I have covered several elections by now, some I have enjoyed, most I have enjoyed, most I have found to be a bore.
In the fight between V.K. Krishna Menon and Acharya Kripalani for the North East Bombay constituency. I covered Menon, another reporter was assigned to Kripalani. It was known as the fight of the giants: a vote for Menon was a vote for Nehru, a vote for Kripalani was a vote against Nehru. Both were hardly contenders, fluent in their speech, acerbic, tempermental. They were rude to each other and rude to reporters.
At one meeting, Menon claimed that he could beat Kripalani in any contest, including a beauty contest. And he would invariably refer to reporters as ignorant, members of the jute press (since the newspaper proprietors were all owners of jute mills in Calcutta). He would point to the reporters and say: “You don’t take down all this, you won’t understand it.”
There was no election commission, at least no election commission with Mr. Seshan, but the parties were quite conscious of their rights. Air-India had put up a large hoarding at Kemp’s Corner showing the two at starting blocks for a sprint event. The copy said: “Both can run but only one can win.” The Congress objected because Menon was shown in red shorts, red being the colour of communists which the party was eager to clarify he was not.
I also once covered a contest between S.K. Patil and George Fernandes for the South Bombay constituency. Nobody gave Fernandes a chance. Patil was the uncrowned king of Bombay, its mayor for three years running, the man who controlled all the money in Bombay. He had to make a single call to any industrialist and he would have Rs. 10 lakhs for the Congress funds on his table. And, at that time, 10 lakhs was equal to 10 crores. Well, 8 crores. As thing turned out, Patil was defeated and George Fernandes became George The Giant Killer.
There were other interesting individuals who contested the elections. General K.M. Cariappa was set up by some nasty and mischievous people. He addressed election meetings in his crisp army Hindustani, distributed sweets to slum children and tidied their hair with a comb he carried with him. I do now know whether he lost him deposit. Possibly, he did.
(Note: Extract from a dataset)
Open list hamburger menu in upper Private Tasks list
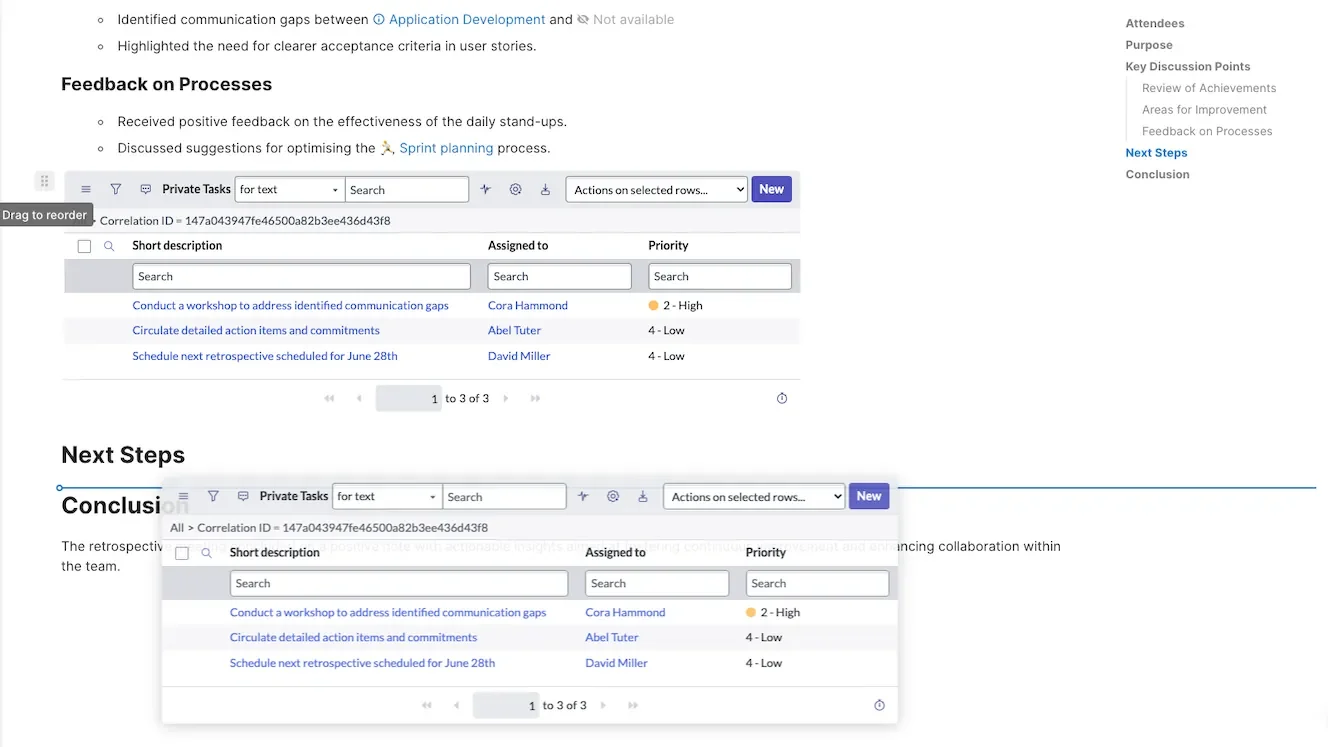This screenshot has width=1328, height=747. coord(86,190)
And Naval Tata, scion of the Tata family, once dared to contest against the ugly politicians. He contested as an independent, but a whole lot of Congress volunteers decided to work for him and sabotaged his campaign. ‘Blitz’ carried a Russy Karanjia-inspired headline: Telcome Tata.
But the elections most remembered were at the end of the Emergency. Everybody joined the fray and suddenly and against all forecasts Indira Gandhi and the Congress lost. That was the time when I felt it was worth being a reporter and covering the elections.